Koniec maratonu wrocławianek. "Chylę czoło przed swoją drużyną"

Za siatkarkami Impela Wrocław bardzo pracowity okres. W ciągu miesiąca wrocławianki rywalizowały w Orlen Lidze oraz kończyły fazę grupową Ligi Mistrzyń.

Marcin Górczyński
Marcin Górczyński
Początek 2015 roku stanowił niemałe wyzwanie dla wicemistrzyń Polski. Wrocławianki wychodziły w styczniu na parkiet aż 9-krotnie, tocząc pojedynki w Orlen Lidze oraz Lidze Mistrzyń. Dodatkowym czynnikiem wpływającym na dyspozycję fizyczną Impelek były dalekie podróże - w ciągu miesiąca zawodniczki ze stolicy Dolnego Śląska pokonały ponad 10 tys. kilometrów. - Jestem dumny z moich zawodniczek, ponieważ bardzo dobrze zniosły trudny miesiąc, w którym rozegraliśmy aż 9 pojedynków. Nie pomagały nam także dalekie podróże, m.in. do Sopotu, Omska, Stambułu.
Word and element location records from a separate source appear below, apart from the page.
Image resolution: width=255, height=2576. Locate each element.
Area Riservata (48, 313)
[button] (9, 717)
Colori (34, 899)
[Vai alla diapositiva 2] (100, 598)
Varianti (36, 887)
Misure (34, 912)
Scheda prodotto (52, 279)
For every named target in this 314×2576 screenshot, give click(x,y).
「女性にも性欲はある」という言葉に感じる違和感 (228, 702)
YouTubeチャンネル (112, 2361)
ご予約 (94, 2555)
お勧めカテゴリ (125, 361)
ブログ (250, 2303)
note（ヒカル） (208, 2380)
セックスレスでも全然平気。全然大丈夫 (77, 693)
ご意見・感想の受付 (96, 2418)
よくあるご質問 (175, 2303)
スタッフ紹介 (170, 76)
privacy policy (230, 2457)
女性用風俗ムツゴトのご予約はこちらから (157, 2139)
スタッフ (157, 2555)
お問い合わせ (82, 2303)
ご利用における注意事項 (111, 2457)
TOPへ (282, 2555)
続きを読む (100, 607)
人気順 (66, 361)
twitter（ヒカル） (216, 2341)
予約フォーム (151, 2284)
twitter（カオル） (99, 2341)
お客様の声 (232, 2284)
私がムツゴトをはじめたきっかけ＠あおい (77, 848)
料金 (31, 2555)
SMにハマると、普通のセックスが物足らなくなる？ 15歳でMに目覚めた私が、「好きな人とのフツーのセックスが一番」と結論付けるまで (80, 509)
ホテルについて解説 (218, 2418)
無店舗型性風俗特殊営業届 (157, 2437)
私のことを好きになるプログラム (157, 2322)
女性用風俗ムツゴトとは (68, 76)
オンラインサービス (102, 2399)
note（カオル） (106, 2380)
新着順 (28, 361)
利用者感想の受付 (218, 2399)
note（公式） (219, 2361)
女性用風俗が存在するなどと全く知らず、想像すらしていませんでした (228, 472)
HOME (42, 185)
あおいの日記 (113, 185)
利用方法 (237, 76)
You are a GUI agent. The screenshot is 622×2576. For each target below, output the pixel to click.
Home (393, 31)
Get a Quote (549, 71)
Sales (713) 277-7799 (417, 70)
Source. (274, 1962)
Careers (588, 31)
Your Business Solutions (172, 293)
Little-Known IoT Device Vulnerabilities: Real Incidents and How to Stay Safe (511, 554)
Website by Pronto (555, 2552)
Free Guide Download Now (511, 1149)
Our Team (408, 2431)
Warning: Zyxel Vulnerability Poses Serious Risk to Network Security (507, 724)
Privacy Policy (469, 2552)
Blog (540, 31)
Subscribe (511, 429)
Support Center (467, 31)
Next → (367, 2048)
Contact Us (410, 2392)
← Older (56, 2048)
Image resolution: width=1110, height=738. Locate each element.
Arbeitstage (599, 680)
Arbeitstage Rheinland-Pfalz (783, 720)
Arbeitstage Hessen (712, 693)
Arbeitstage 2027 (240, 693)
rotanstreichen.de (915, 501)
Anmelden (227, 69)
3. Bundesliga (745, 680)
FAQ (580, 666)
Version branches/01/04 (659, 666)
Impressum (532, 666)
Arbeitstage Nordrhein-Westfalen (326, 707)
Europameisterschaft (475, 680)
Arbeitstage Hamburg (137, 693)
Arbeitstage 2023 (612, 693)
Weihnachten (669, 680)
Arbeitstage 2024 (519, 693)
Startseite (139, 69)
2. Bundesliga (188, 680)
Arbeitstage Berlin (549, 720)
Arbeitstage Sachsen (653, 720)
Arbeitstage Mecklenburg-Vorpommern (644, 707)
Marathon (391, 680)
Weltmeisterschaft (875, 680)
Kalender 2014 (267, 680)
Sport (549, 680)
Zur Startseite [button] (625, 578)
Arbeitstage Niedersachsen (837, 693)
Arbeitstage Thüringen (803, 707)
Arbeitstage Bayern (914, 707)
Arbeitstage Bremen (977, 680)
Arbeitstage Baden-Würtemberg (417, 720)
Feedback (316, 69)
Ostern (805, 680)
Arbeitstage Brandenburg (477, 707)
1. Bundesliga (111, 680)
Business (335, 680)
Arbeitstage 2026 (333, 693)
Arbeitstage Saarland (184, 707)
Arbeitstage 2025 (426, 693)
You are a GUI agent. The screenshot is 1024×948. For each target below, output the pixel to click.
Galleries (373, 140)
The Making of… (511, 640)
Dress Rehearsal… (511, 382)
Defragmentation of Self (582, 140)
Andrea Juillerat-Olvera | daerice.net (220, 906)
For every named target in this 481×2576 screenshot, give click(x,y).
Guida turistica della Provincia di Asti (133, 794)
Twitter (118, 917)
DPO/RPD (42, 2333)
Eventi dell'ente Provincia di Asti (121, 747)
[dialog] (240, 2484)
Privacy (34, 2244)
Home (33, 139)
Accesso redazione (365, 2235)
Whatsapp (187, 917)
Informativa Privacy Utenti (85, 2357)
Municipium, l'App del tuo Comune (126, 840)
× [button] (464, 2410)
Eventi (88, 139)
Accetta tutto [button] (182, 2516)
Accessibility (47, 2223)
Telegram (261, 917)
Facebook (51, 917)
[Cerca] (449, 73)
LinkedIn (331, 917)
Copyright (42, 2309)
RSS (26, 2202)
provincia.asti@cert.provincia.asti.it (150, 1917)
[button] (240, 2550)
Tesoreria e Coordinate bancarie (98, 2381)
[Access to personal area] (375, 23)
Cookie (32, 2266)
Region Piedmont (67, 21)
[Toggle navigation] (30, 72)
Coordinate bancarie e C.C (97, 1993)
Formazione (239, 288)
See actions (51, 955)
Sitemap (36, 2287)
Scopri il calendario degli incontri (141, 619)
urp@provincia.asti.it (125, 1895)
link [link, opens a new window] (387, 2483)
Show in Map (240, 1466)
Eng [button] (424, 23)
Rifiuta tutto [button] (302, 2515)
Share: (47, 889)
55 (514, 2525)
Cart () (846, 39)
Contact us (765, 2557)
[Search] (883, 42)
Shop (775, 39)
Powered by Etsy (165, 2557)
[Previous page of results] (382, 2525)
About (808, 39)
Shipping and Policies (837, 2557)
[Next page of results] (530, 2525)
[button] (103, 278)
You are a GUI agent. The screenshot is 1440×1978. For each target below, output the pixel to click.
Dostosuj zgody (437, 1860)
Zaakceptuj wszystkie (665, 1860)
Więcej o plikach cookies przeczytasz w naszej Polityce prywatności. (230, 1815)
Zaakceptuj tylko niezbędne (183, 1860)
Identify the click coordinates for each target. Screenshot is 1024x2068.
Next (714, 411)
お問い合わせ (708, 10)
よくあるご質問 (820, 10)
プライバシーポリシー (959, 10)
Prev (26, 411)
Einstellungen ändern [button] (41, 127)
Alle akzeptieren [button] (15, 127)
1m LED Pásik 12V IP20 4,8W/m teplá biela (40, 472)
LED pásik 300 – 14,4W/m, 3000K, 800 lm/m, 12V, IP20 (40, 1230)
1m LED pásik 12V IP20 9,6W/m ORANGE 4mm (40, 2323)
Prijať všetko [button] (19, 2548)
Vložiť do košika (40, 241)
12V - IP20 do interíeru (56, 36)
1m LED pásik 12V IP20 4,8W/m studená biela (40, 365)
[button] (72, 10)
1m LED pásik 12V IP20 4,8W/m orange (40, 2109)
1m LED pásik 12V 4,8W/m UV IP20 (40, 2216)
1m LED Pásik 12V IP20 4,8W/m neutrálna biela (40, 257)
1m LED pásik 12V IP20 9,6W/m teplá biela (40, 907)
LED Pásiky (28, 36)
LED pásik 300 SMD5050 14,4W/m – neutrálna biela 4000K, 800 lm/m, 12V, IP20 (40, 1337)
Chylę czoło przed swoją drużyną. Mam nadzieję, że będziemy kontynuować postawę w kolejnych spotkaniach - chwalił podopieczne trener Tore Aleksandersen.
Norweski trener odniósł się także do pojedynku z Polskim Cukrem Muszynianką Muszyna. Siatkarki Impela Wrocław po triumfie nad muszyniankami do trzeciego miejsca, okupowanego przez Mineralne, tracą zaledwie 3 punkty. Przed wrocławiankami otworzyła się spora szansa na awans na podium ligowej stawki, bowiem przed Impelkami 4 spotkania z potencjalnie słabszymi drużynami. - Za nami mecz o 6 "oczek" i bardzo się cieszę z postawy mojego zespołu, który zdołał odwrócić losy meczu. Na początku mecz był brzydki, jednak jestem bardzo zadowolony, że zdołałyśmy poprawić naszą grę - podkreślał Norweg, nawiązując do porażki 11:25 w pierwszej partii.